Первое прочтение «Конармии» –  настоящая скачка – не успеваешь перевести дух – бешеным галопом одолевая страницу за страницей,  – мелькают лица, разговоры, пейзажи, лужи крови, луна. Книга захватывает. Выбранный Бабелем ритм коротких перебежек, неожиданных сюжетных вспышек почти буквально воспроизводит движение армии. Сквозь короткую новеллу легко различима другая форма  – стихотворение в прозе.




Жанр стихотворения в прозе был широко известен и до Бабеля. Особое место он занимает во французской литературе (например, Алоизиюс Бертран, Шарль Бодлер, Артюр Рембо). Именно французский язык стал точкой отсчёта для Бабеля-писателя: «с пятнадцати лет начал писать рассказы на французском языке»  [2; 1, 35]. Игорь Сухих отмечает: «Повторяясь, ощупью Бабель ищет и в конце концов находит эстетическую формулу, в которую укладывается привычный в двадцатые годы материал боев и походов: поэма в прозе, стремительный и быстрый рассказ, становящийся поэзией» [2; 2, 110].




В ряду возможных пратекстов «Конармии»  находится «Красный смех» Леонида Андреева (1904). Исследователи уже не раз проводили параллели между Андреевым и Бабелем; например, Жолковский в книге «Бабель / Babel» разбирает рассказ Андреева  «Тьма» и новеллу Бабеля  «Мой первый гонорар» [4; 98 – 104].




Бабель, на мой взгляд, гораздо органичнее вписывается в традицию, представленную именами Л. Андреева, А. Белого, А. Платонова, нежели А. Фадеева, М. Шолохова и Д. Фурманова, казалось бы, тематически более близкими ему писателями.




Сразу в глаза бьёт сильное несоответствие спокойного, повествовательного тона и страшных событий, кровавых деталей. Беспощадное созерцательное хладнокровие самой природы. Здесь и рождается этот напряжённый звук бабелевской прозы – между пасторальной безмятежностью формы и окровавленной сущностью времени.

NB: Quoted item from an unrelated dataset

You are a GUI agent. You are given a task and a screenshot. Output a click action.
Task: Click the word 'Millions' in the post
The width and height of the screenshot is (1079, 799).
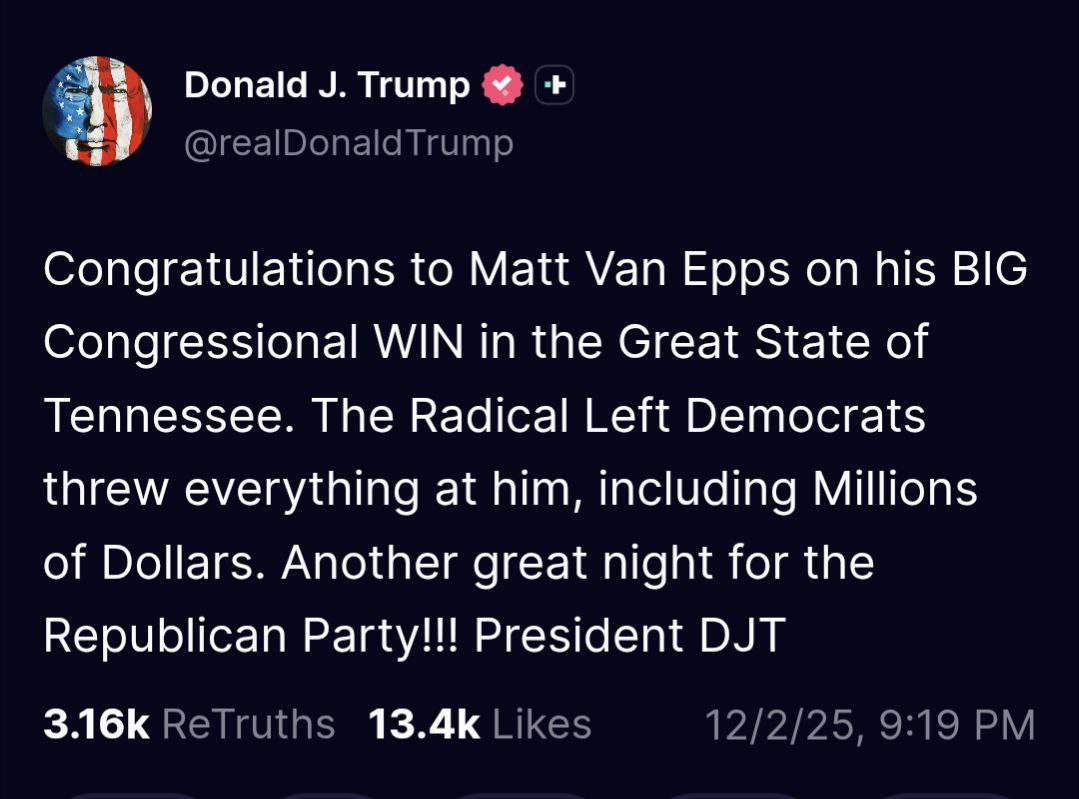coord(894,489)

Ткань «Конармии» испещерена сквозными мотивами, прожилками тем, хитросплетениями сюжетных линий. Каждый рассказ в отдельности удерживает центр – повествовательное ядро, –  к нему тянется множество нитей из других новелл, в свою очередь сцепленных с «периферийными» клетками. «Конармия» представляет собой единый ландшафт, каждый раз увиденный в новом ракурсе; время – замершее, – на циферблате часов только одна отметка – война.




Бабель создал периодическую систему убийств.

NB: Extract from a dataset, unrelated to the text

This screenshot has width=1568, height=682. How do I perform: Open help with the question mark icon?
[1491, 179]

Почти все «кадры» книги запечатлевают моменты насильственной смерти. Вернее даже – расчётливой, «нужной» и «необходимой» смерти или, как отмечает Бабель в набросках – «вежливой смерти» [2; 2, 347].

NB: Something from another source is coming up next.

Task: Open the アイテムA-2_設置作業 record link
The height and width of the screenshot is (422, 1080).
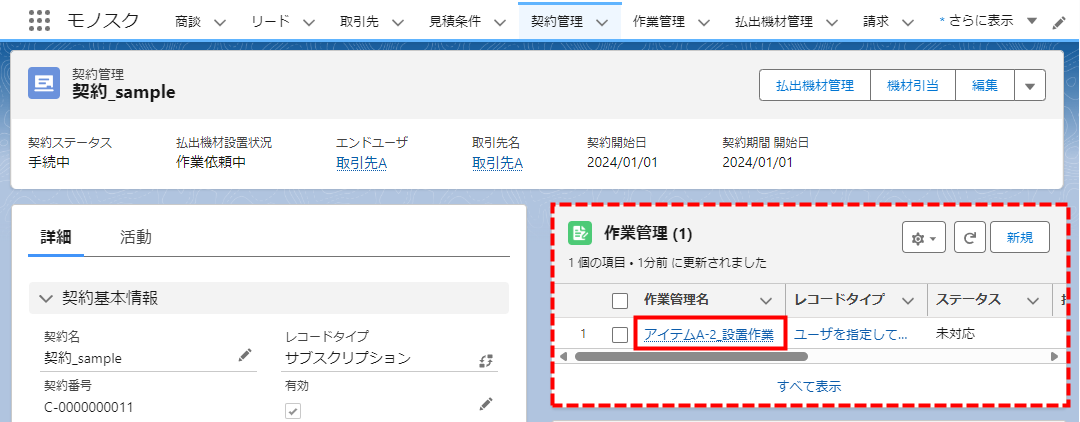Action: click(709, 334)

Особое созерцательное воспроизведение моментов смерти, восходящее к толстовскому «Хаджи-Мурату», роднит Бабеля с Андреем Платоновым. Нелепость смерти, её  «неправильность» часто подчёркивается странной позой умирающего.




В «Чевенгуре»:
«Один красноармеец сидел на корточках и глядел себе в пах, откуда тёмным давленым вином выходила кровь; красноармеец бледнел лицом, подсаживал себя рукою, чтобы встать, и замедляющими словами просил кровь:
– Перестань, собака, ведь я же ослабну!
Но кровь густела до ощущения её вкуса, а затем пошла с чернотой и совсем прекратилась; красноармеец свалился навзничь и тихо сказал – с такой искренностью, когда не ждут ответа:
– Ох и скучно мне – нету никого со мной!» [6; 71].




В «Смерти Долгушова»:
«Человек, сидевший при дороге, был Долгушов, телефонист. Разбросав ноги, он смотрел на нас в упор.
— Я вот что, — сказал Долгушов, когда мы подъехали, —
кончусь... Понятно?
— Понятно, — ответил Грищук, останавливая лошадей.
— Патрон на меня надо стратить, — сказал Долгушов строго.
Он сидел, прислонившись к дереву. Сапоги его торчали врозь. Не спуская с меня глаз, он бережно отвернул рубаху. Живот у него был вырван, кишки ползли на колени и удары сердца были видны» [2; 2, 91].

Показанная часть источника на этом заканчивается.